My Two Cents: It’s time to adapt and change the way we sell homeland security equipment and technology to the state and local
Since 9/11, state and local government agencies acquired billions of dollar of cameras, boats, radars, software, sonars, gates, you name it. Mainly paid for by DHS grants.
Since 2009, we have seen those grants reduced drastically. The State Homeland Security Program grant went from $842 million in 2010 to only $402 million today. The Urban Area Security Initiative grant was at $862 million with 60 cities funded in 2010 to only $580 million with 29 cities funded today. The Port Security Grant Program is also down by 75% from $388 million in 2010 to only $100 million for this year. Those three grants together were a total of $2.1 billion in 2010 and today we are at $1.1 billion. That is a decrease of 50%.
What to do now? Most of the equipment (cameras, radars, monitors, boats) bought during the peak of the grants around 2008-2010 are now in desperate need of replacement or upgrading. We are not any safer today nor less vulnerable to criminal activities and acts of terrorism. The need is still there, but the money isn’t.
It’s time for us to change how we do business. We need to stop selling pieces of metal, plastic or disk and start selling data and solutions. A port is not buying a radar because they love the 10 feet antenna, the wires and the monitor. They buy that radar because they need the data that radar provides. A police department is not buying body cameras because it looks good with their uniform. They are buying it for the video evidence it captures.
We need to get out of our comfort zone and start looking at what some of the most successful consumer businesses are doing. Only five years ago, Adobe Software was out of reach for most people with their Creative Suite bundle selling from $3,000-$5,000 per package. Today, you can use the entire suite ($5,000 worth of software) and have cloud storage for about $50 per month per user with upgrades and fixes included.
Let’s also look at the auto industry. Back in the 80s and early 90s, BMWs can only be purchased or leased through expensive corporate leasing programs. It was out of reach for most Americans and those who had those cars we knew had money. Today, most Americans can drive a BMW by leasing it. What used to be an $800 per month purchase is now a $400 a month lease. In 3 years, they can take it back to the dealer and pick up a new one.

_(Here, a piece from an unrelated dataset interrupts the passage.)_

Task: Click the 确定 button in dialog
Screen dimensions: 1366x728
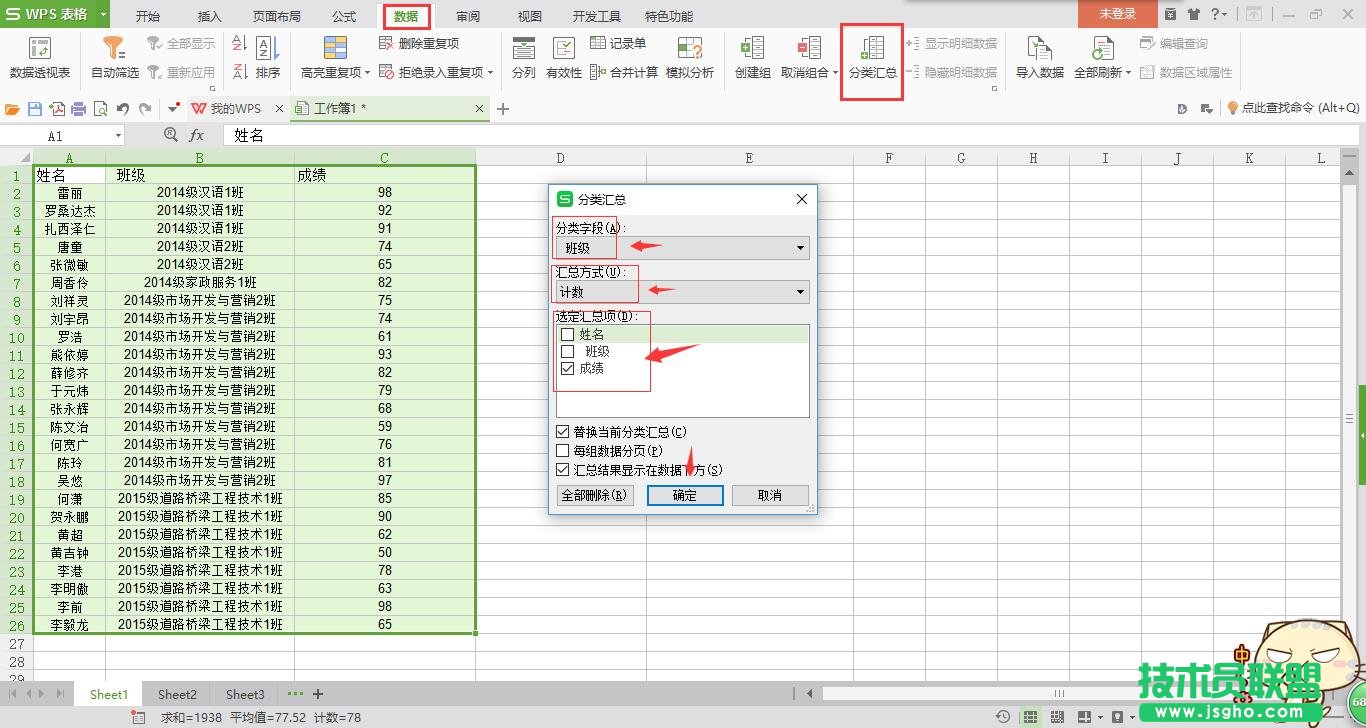Action: click(685, 495)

What if a police department marine unit can lease a new boat at $3,000 a month with a service contract instead of paying $600,000 for that boat and worry about repairs and service later? Wouldn’t more police departments acquire more boats or replace old boats?
What if a port can pay $5,000 a month for radar data instead of buying it for $1,000,000? Wouldn’t we be able to have more radar coverage?
Most companies selling homeland security related equipment are in the business of manufacturing and selling the equipment. It is hard to change business models, but like anything in life, sometimes you just have to. The days of big ticket security equipment purchases are numbered, let’s start the evolution now.